# hot diggity dawg!



## younger-plumber (Sep 12, 2008)

get yall some hahahaha
2" copper joints with no heat in every building! :laughing:


----------



## PlungerJockey (Feb 19, 2010)

It would take alot more goldfish to test a building full of 2".


----------



## younger-plumber (Sep 12, 2008)

lmao. preach!


----------



## MTDUNN (Oct 9, 2011)

Liquid sharkbite


----------



## JDGA80 (Dec 9, 2012)

I was doing a drain cleaning for an apartment complex and their handyman said he purchased something like that but it was rated allot higher in pressure. He said he was doing 410a systems with it. 410a systems have over 400psi. What worried me though is the constant thermal expansion/ contraction that would happen with a 410a heat pump. That's what usually gets evaporator coils is that constant temperature change and that's good silver solder usually.


----------



## younger-plumber (Sep 12, 2008)

# # #

* EXERCISE TASK 1 *
Write out the records from the line with "Viewport: 1270px width, 952px" to the end of the records, copying every line exactly and leaving out the pictures.
The forum thread and the records come from different sources.

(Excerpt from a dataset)
# # #

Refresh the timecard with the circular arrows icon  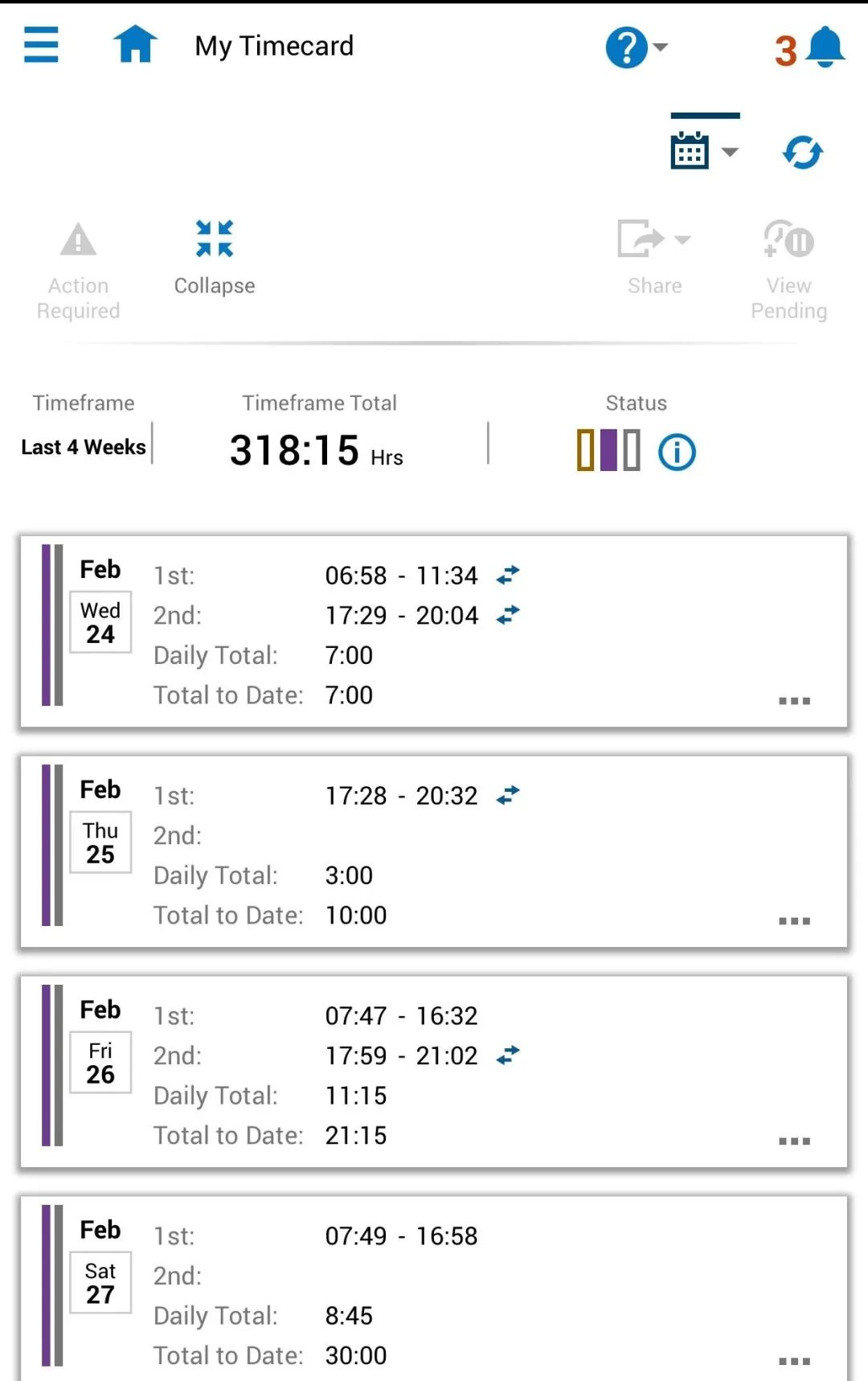click(x=803, y=152)
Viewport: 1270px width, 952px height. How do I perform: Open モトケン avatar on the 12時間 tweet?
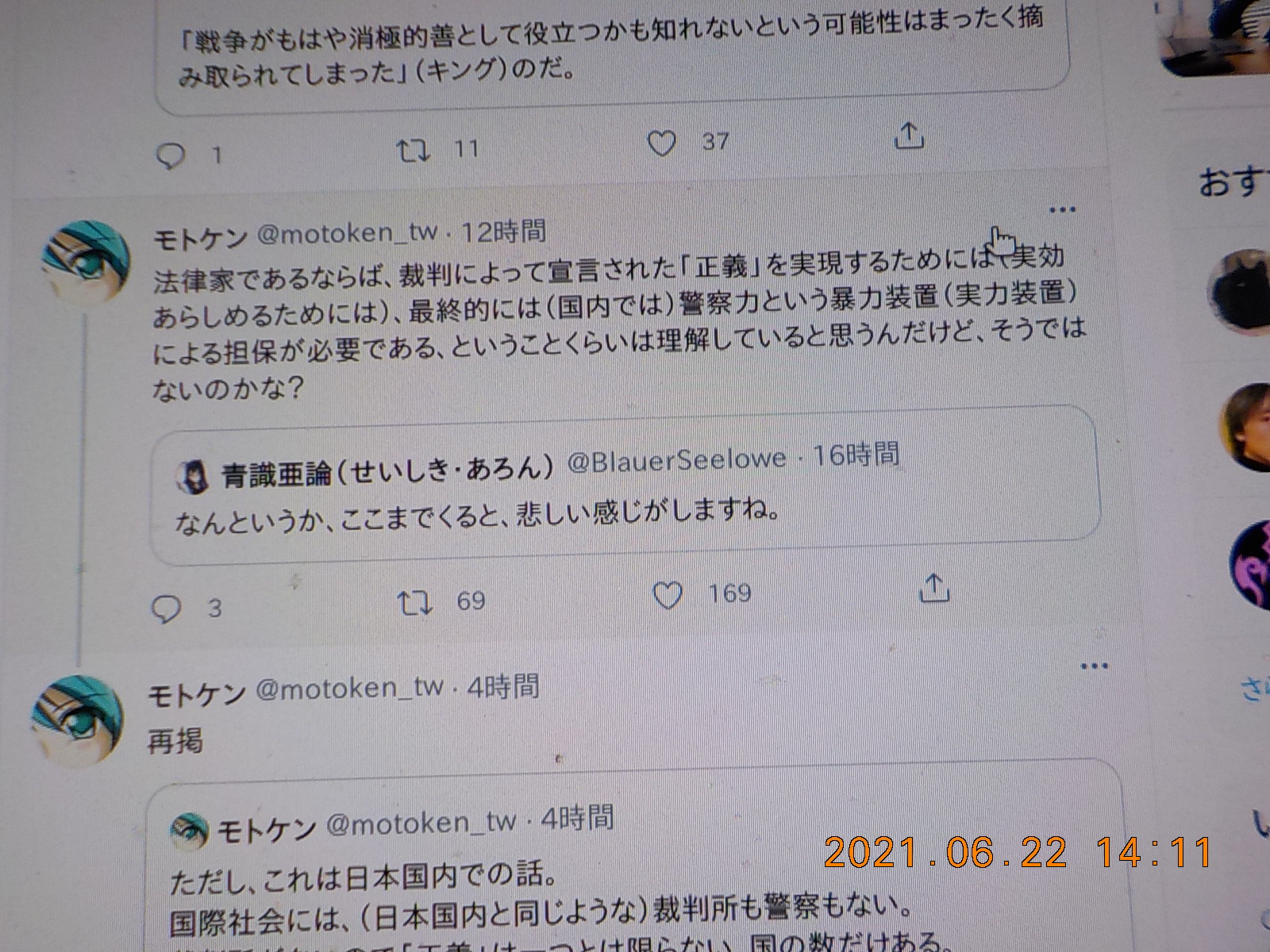[86, 263]
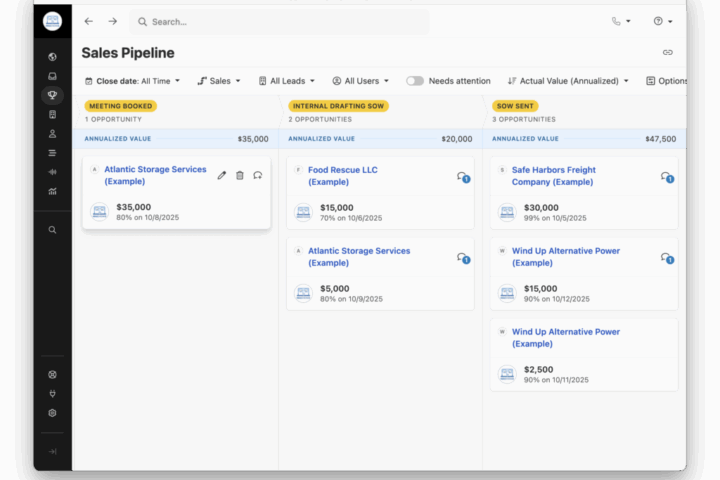Viewport: 720px width, 480px height.
Task: Click the copy link icon beside Sales Pipeline
Action: coord(667,52)
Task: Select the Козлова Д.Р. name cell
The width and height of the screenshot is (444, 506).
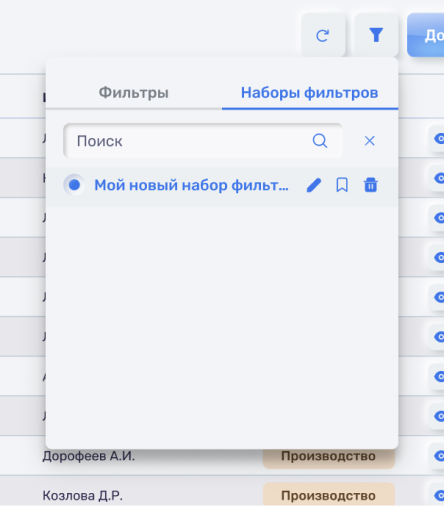Action: (x=82, y=496)
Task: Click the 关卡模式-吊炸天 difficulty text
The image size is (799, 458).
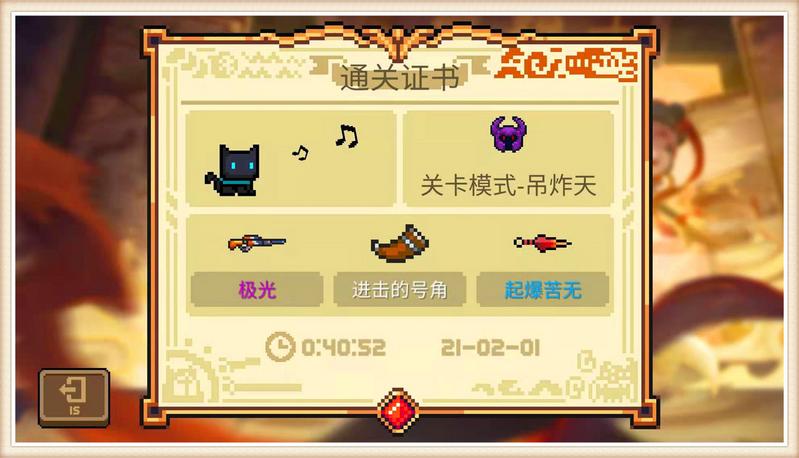Action: pos(508,185)
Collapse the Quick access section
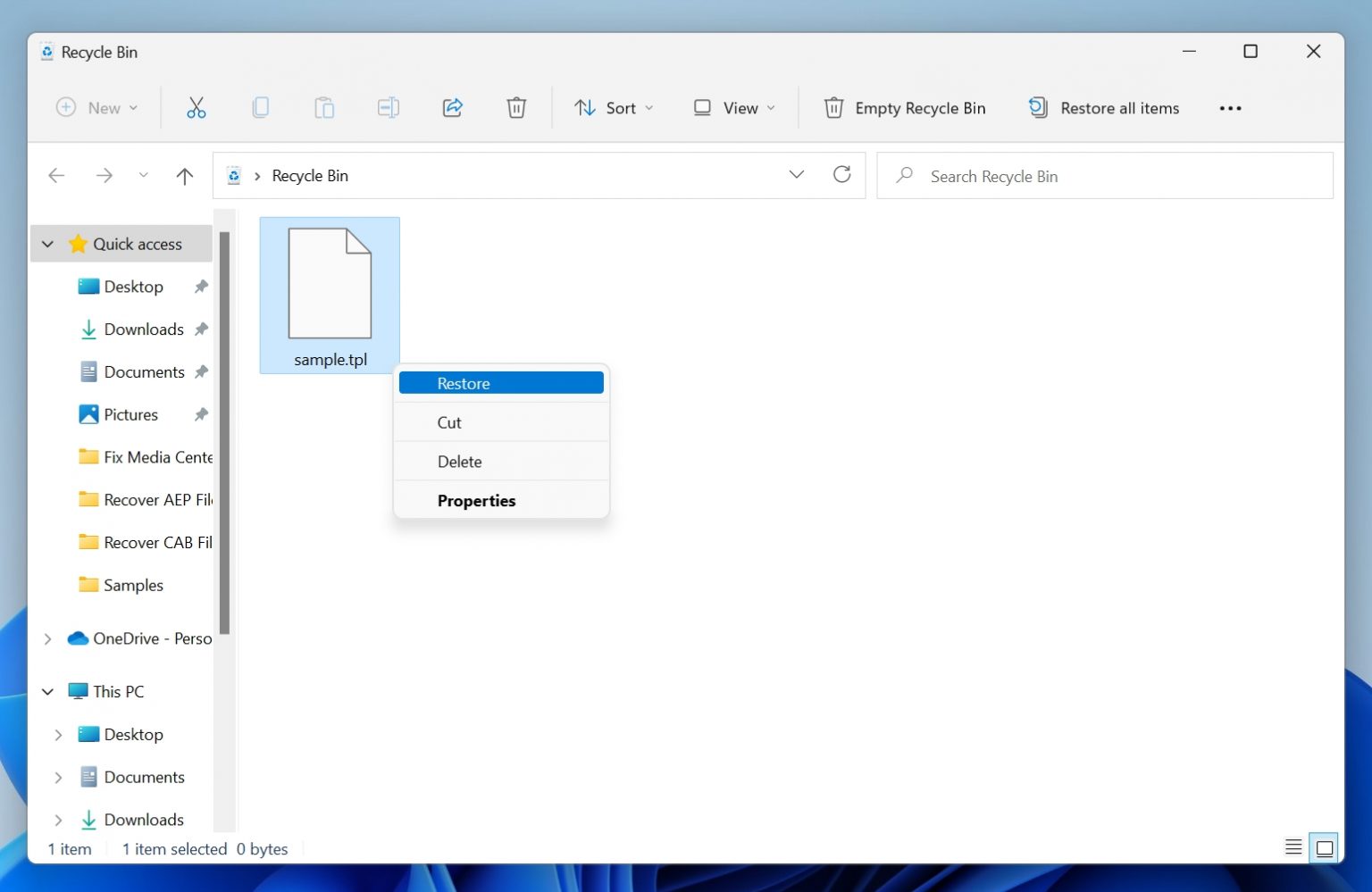 tap(46, 243)
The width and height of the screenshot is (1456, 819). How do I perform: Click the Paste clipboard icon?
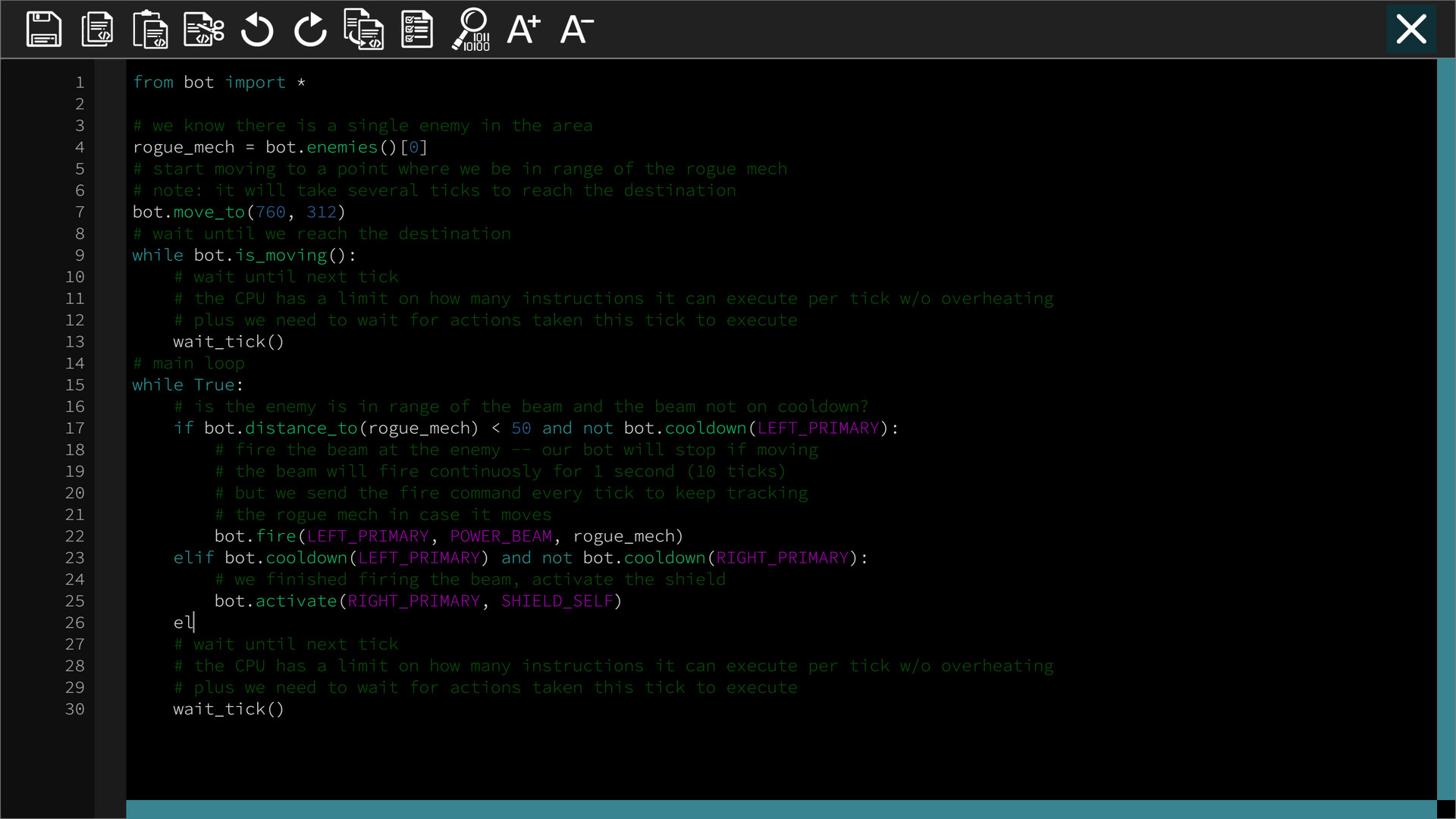click(x=150, y=30)
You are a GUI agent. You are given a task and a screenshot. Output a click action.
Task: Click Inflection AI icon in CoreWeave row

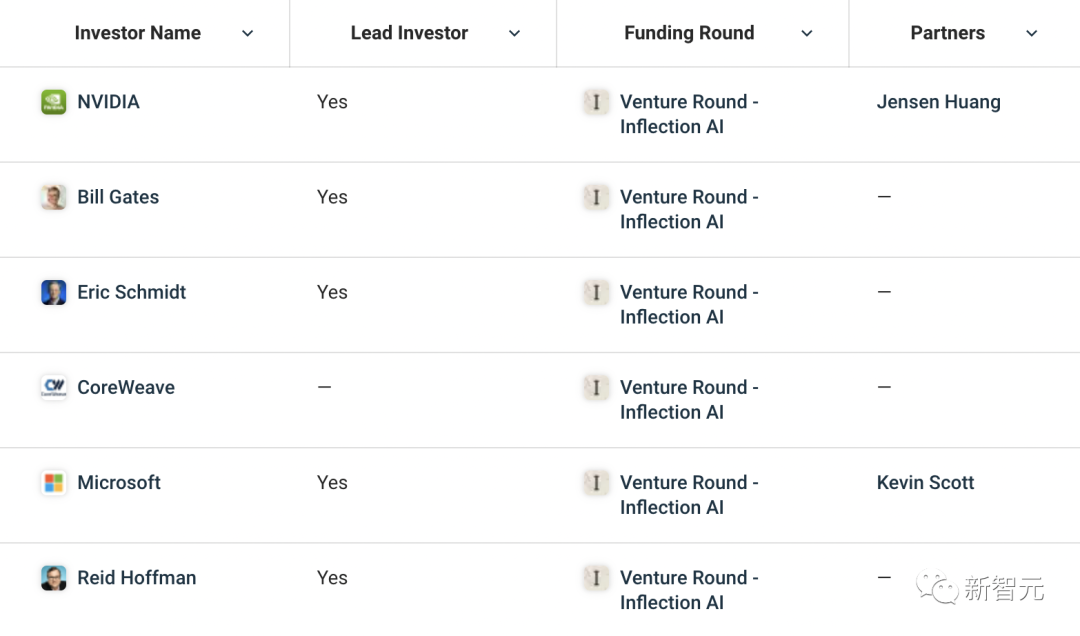[596, 387]

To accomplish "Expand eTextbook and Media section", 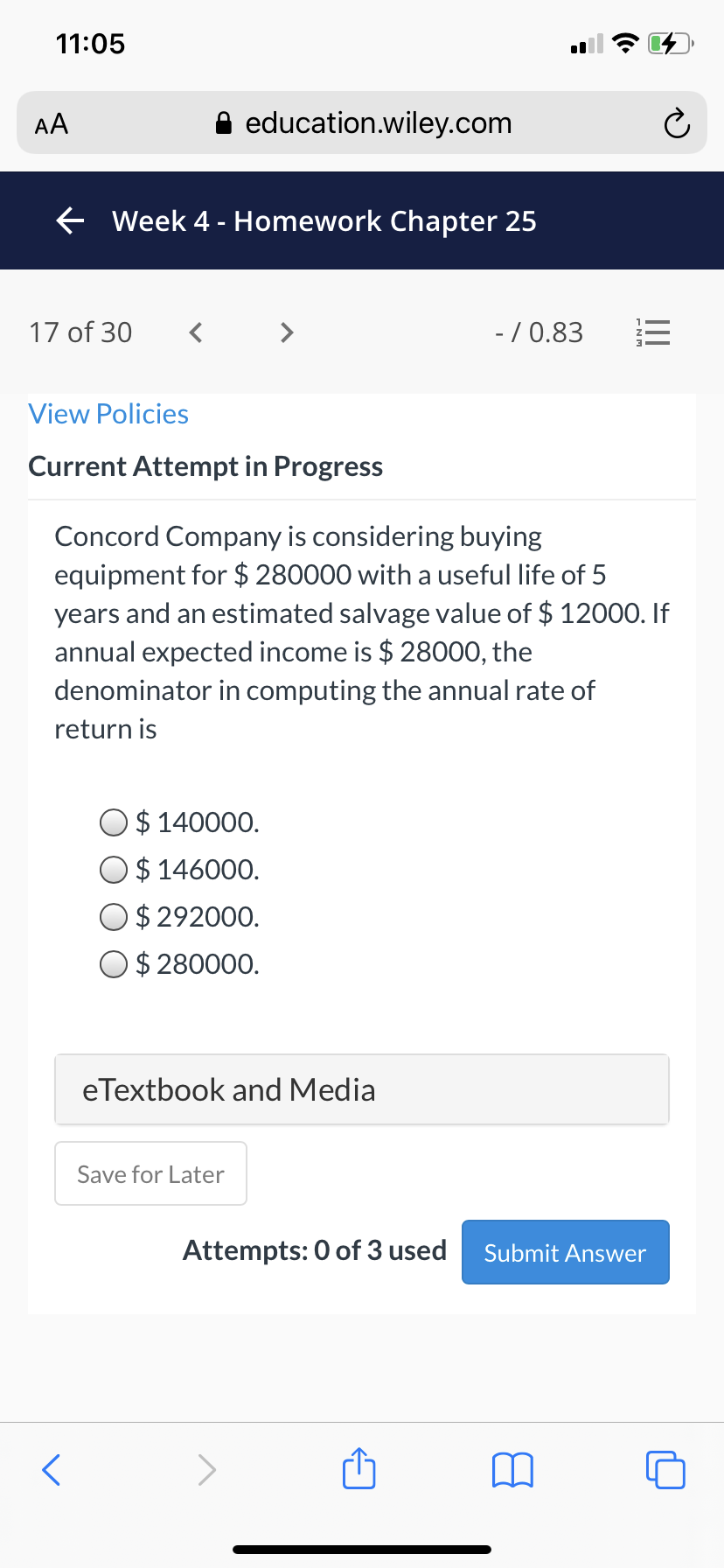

# # #

* EXERCISE TASK 2 *
From the plumbing forum thread, extract the passage from "## JDGA80 (Dec" to "silver solder usually." word for word.

* FINAL ANSWER 1 *
Viewport: 1270px width, 952px height. How do I perform: Open モトケン avatar on the 12時間 tweet?
[86, 263]
Viewport: 720px width, 480px height.
Task: Click the copy link icon beside Sales Pipeline
Action: coord(667,52)
Task: Select the Козлова Д.Р. name cell
The width and height of the screenshot is (444, 506).
Action: (x=82, y=496)
Task: Click the 关卡模式-吊炸天 difficulty text
The image size is (799, 458).
Action: pos(508,185)
Collapse the Quick access section
 tap(46, 243)
The width and height of the screenshot is (1456, 819). How do I perform: Click the Paste clipboard icon?
click(x=150, y=30)
You are a GUI agent. You are given a task and a screenshot. Output a click action.
Task: Click Inflection AI icon in CoreWeave row

[596, 387]

To accomplish "Expand eTextbook and Media section", 

* FINAL ANSWER 2 *
## JDGA80 (Dec 9, 2012)

I was doing a drain cleaning for an apartment complex and their handyman said he purchased something like that but it was rated allot higher in pressure. He said he was doing 410a systems with it. 410a systems have over 400psi. What worried me though is the constant thermal expansion/ contraction that would happen with a 410a heat pump. That's what usually gets evaporator coils is that constant temperature change and that's good silver solder usually.